Elizabeth Wettlaufer

L'infirmière meurtrière de Woodstock plaide coupable

Une ex-infirmière ontarienne a admis, jeudi, qu'elle avait tué huit résidants de foyers pour personnes âgées en leur injectant de l'insuline, notamment parce qu'elle était malheureuse dans son travail et dans sa vie en général.
Plus de sept mois après son arrestation, Elizabeth Wettlaufer, âgée de 49 ans, a plaidé coupable à huit chefs de meurtre prémédité, quatre chefs de tentative de meurtre et deux chefs de voies de fait graves. Les crimes ont été commis au cours des dix dernières années dans trois centres d'hébergement et de soins de longue durée de l'Ontario et dans une résidence privée où elle était employée.
Lors de sa comparution au palais de justice de Woodstock, jeudi matin, l'ancienne infirmière a admis qu'elle avait injecté de l'insuline à 14 résidants; huit en sont morts, les six autres ont survécu.
La Couronne a commencé à dévoiler les détails de chacun de ces cas, jeudi, dans une salle d'audience bondée de parents et d'amis des victimes. Plusieurs étaient heureux de ne pas devoir subir un long procès, même s'ils ont trouvé difficile d'entendre certains détails des crimes commis.
Selon l'exposé conjoint des faits, dans au moins un de ces crimes, Mme Wettlaufer a ressenti le besoin irrépressible de tuer, sous le coup de la rage et de la frustration face à une existence misérable, a expliqué la Couronne. Après avoir tué James Silcox, un résidant de 84 ans, elle a ressenti un profond soulagement - «comme une pression enlevée sur ses émotions».

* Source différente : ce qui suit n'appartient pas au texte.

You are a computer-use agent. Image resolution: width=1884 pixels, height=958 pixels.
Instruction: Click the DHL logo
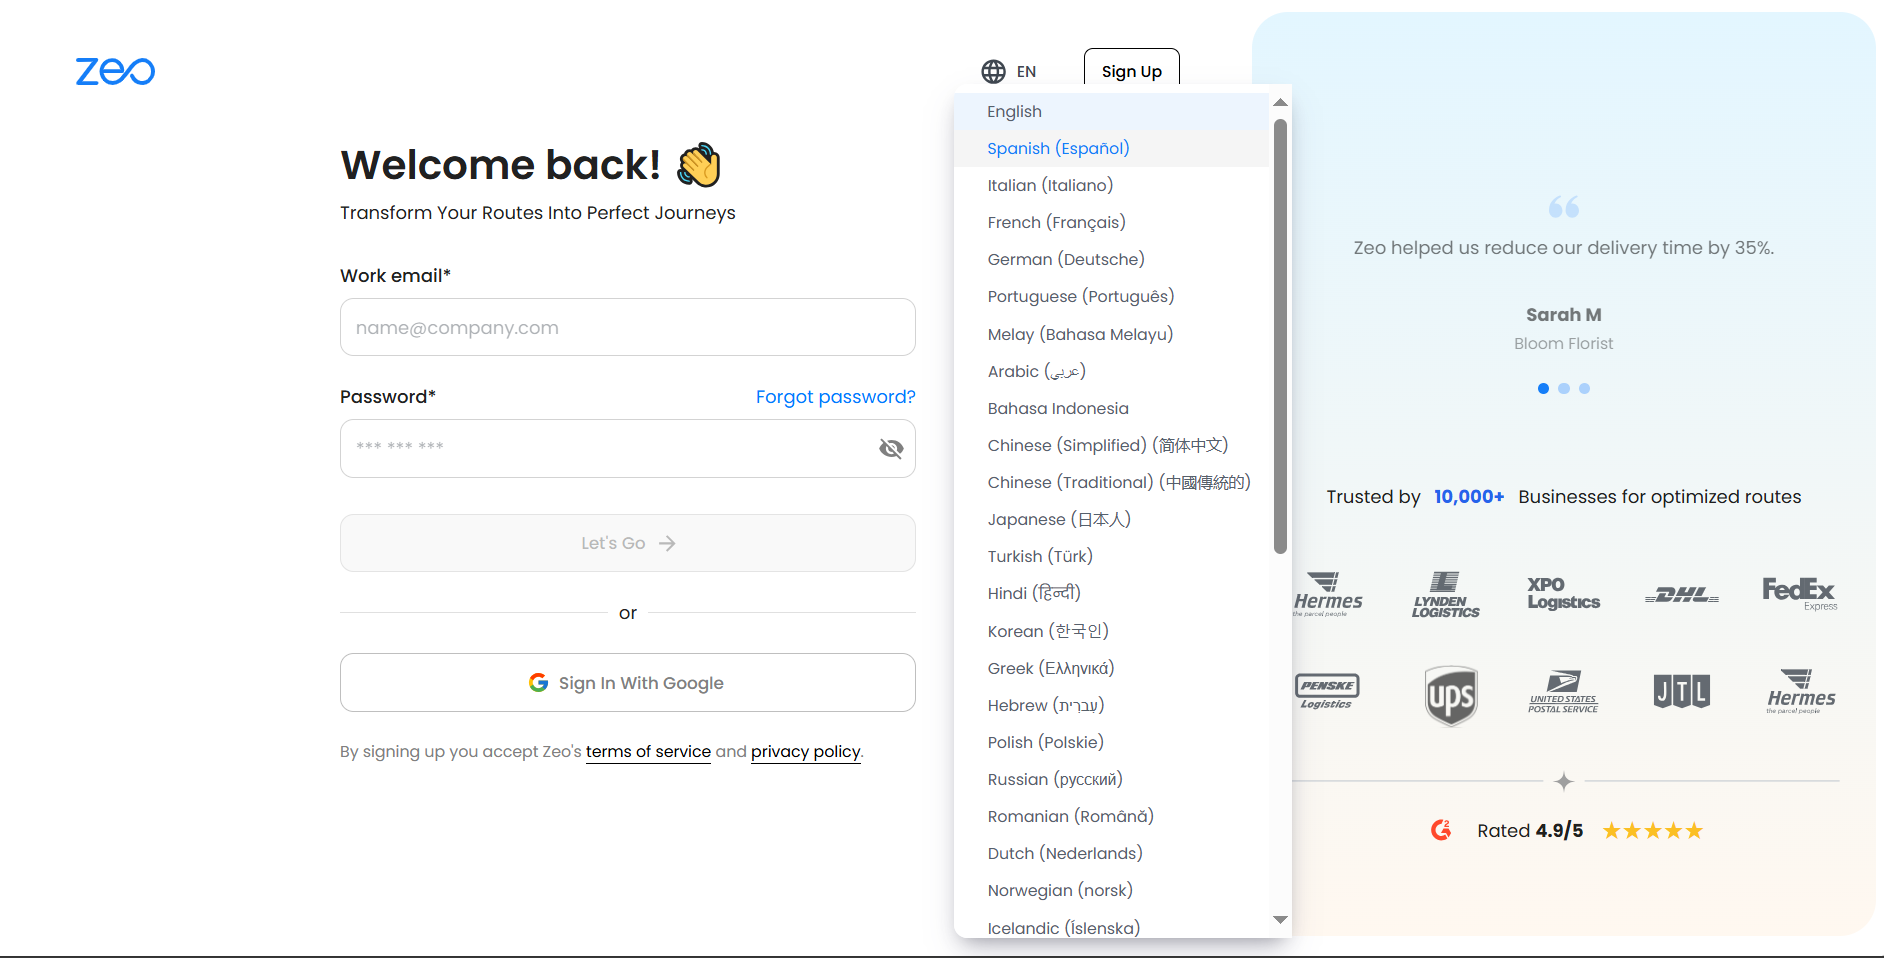tap(1681, 595)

La police avait amorcé son enquête en septembre à la suite d'informations données par l'infirmière à un psychiatre dans un hôpital de Toronto, a indiqué à La Presse canadienne une source proche du dossier. Mme Wettlaufer avait été accusée le mois suivant du meurtre de huit résidants de centres d'hébergement de Woodstock et London, de 2007 à 2014. Les six nouvelles accusations ont été portées en janvier.